The Austrian Alps supply about 60 % of the country’s electricity and represent a critical freshwater resource. As climate change increases the frequency and severity of droughts, reliable soil moisture observations are essential for drought early warning and effective water resource management. However, existing satellite-based surface soil moisture (SSM) products remain inadequate for mountainous regions. Scatterometer- and Synthetic Aperture Radar (SAR)-derived SSM datasets lack adequate snow cover masking, exclude steep slopes, and offer limited spatial resolution for capturing soil moisture variability across complex topography.

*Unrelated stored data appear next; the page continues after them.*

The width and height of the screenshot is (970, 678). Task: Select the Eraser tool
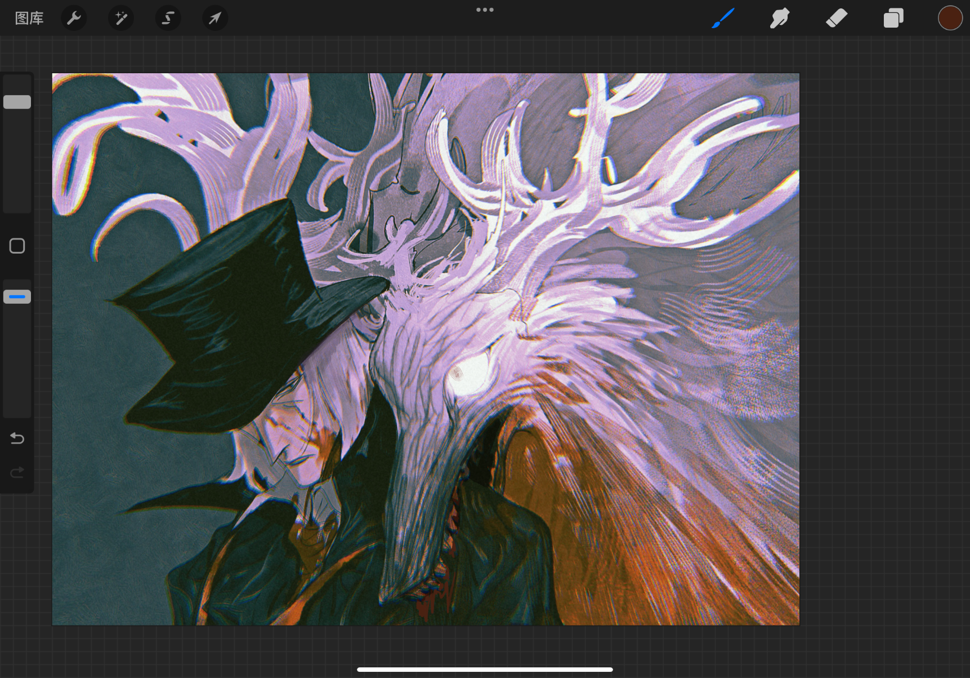tap(837, 18)

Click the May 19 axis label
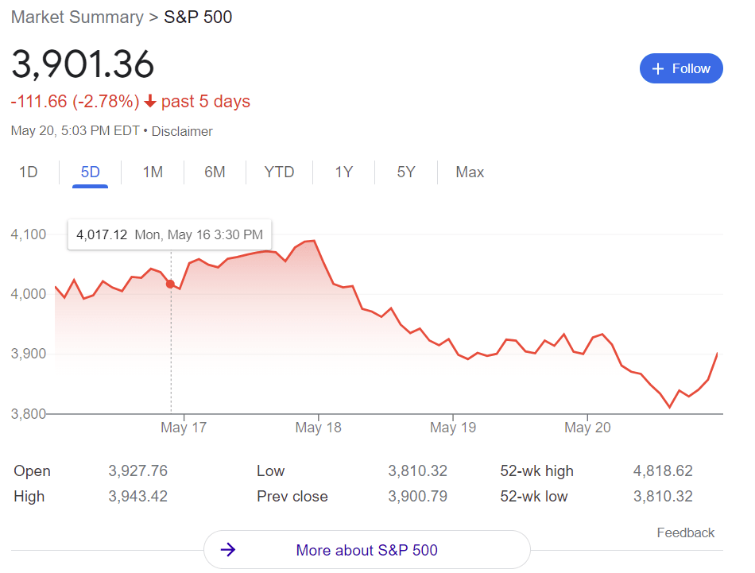(x=453, y=428)
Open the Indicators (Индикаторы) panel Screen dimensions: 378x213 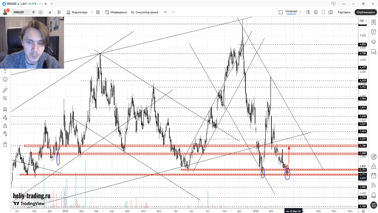coord(77,12)
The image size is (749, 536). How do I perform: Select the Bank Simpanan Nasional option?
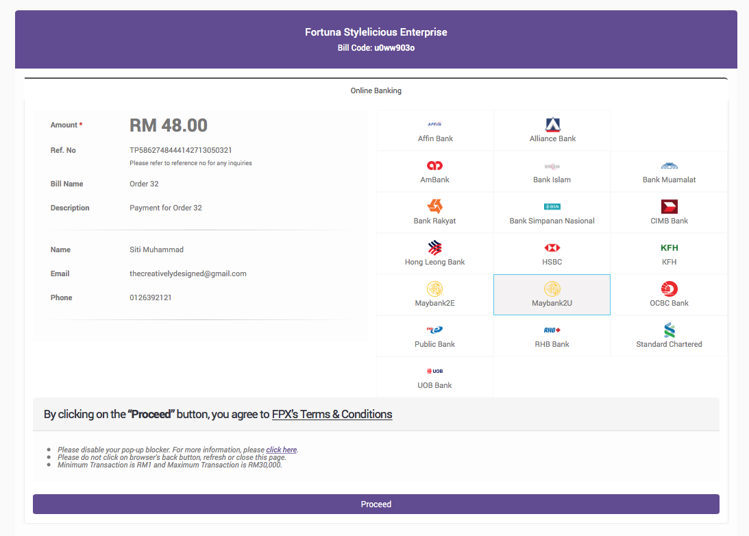[x=552, y=212]
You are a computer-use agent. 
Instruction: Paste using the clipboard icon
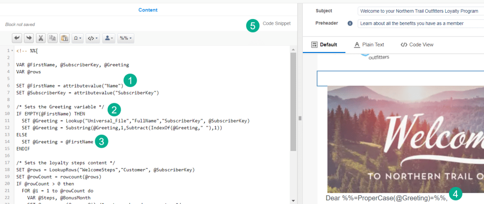pyautogui.click(x=64, y=38)
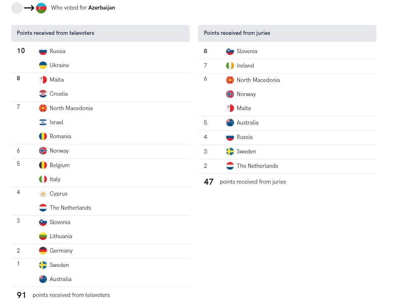Viewport: 396px width, 306px height.
Task: Click the Israel flag icon
Action: [x=43, y=122]
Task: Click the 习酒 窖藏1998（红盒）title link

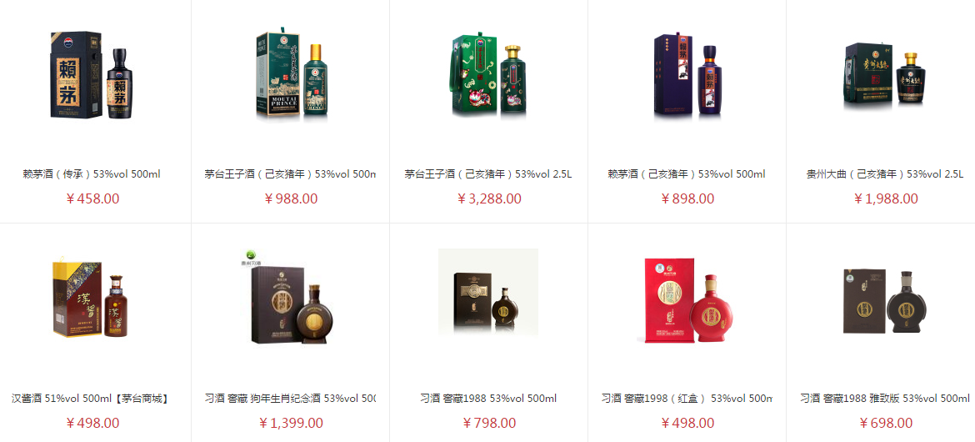Action: coord(688,399)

Within the Digital Twin for Austria – Alpine Hydrology and Future Hazards project, we address these limitations through two complementary strategies. First, we integrate daily satellite-derived snow cover from combined Sentinel-3 SLSTR and OLCI data (∼200 m) into HSAF ASCAT SSM (6.25 km) and HSAF DIREX SSM (500 m) to filter unreliable soil moisture observations and enable identification of true soil moisture anomalies. This daily satellite-based snow masking substantially improves retrieval accuracy. Both ASCAT and DIREX SSM show increased correlation with ERA5-Land, and in-situ validation for ASCAT SSM indicates a significant bias reduction, from 0.1–0.25 m³/m³ to 0.05–0.20 m³/m³, when snow-contaminated observations are properly filtered. Second, we introduce the AlpineSSM product, a novel Sentinel-1 retrieval that aggregates terrain-corrected backscatter into elevation bands stratified by sub-basin and binary north-south aspect, enabling soil moisture monitoring across over 80 % of the Austrian Alps, including slopes and high-altitude areas. Validation against ERA5-Land confirms robust performance at lower elevations (Pearson r > 0.46 below 400 m), while comparison with 264 Geosphere precipitation stations (2016–2024) demonstrates the product’s ability to track post-rainfall moisture anomalies, with strongest correlations for grasslands and south-facing slopes below 400 m (Spearman r > 0.47). Performance declines over dense vegetation and at higher elevations.

By enhancing operational products through satellite-based snow masking and introducing the AlpineSSM product, this work delivers more reliable and spatially comprehensive soil moisture retrieval across the Austrian Alps, addressing critical observational gaps that have historically limited drought detection in mountainous regions.